Start of Provided data

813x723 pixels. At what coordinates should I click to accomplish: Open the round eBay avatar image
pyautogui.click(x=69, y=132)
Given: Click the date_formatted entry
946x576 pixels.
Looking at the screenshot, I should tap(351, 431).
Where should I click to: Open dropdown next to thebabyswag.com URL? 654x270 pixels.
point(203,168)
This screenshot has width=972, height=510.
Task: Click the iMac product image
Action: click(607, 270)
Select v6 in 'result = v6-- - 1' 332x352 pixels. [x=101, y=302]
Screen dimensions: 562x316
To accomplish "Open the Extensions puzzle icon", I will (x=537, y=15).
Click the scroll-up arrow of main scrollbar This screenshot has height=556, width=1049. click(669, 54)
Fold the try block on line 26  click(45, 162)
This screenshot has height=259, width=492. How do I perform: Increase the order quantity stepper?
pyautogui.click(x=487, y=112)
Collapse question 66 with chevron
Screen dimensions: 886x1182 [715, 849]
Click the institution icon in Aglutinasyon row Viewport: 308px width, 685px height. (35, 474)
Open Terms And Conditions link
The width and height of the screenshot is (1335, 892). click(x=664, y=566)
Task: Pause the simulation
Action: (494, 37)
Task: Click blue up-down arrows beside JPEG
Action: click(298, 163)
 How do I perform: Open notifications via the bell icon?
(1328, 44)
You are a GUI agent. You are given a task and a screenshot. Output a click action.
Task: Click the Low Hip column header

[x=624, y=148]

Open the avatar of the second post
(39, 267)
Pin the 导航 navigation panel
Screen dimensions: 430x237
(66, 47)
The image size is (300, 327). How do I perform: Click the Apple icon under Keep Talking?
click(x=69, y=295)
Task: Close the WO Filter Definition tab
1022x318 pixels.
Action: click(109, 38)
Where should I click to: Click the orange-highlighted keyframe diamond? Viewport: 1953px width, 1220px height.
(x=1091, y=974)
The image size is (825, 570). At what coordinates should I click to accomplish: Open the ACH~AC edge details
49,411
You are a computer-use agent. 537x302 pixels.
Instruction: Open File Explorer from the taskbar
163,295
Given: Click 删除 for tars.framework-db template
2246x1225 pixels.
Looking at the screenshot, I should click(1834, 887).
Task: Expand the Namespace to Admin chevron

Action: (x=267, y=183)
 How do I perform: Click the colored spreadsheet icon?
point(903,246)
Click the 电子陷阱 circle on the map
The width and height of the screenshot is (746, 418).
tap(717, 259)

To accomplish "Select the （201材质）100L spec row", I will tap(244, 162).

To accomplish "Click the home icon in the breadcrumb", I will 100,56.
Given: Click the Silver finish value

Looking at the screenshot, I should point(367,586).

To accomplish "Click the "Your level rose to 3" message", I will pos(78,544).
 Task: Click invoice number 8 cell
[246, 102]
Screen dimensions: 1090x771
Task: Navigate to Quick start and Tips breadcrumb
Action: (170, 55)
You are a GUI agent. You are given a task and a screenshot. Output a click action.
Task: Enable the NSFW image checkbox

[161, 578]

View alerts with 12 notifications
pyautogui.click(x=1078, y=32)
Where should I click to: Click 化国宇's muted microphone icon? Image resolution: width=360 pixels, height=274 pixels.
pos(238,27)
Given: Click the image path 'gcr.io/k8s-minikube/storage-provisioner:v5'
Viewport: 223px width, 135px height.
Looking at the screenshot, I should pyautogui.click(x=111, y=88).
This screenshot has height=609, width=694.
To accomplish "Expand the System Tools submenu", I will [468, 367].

End of Provided data

• **Exercise brief**
Count the lines above that contain the word "Open", and reply with the number alone.

• **Output for this task**
8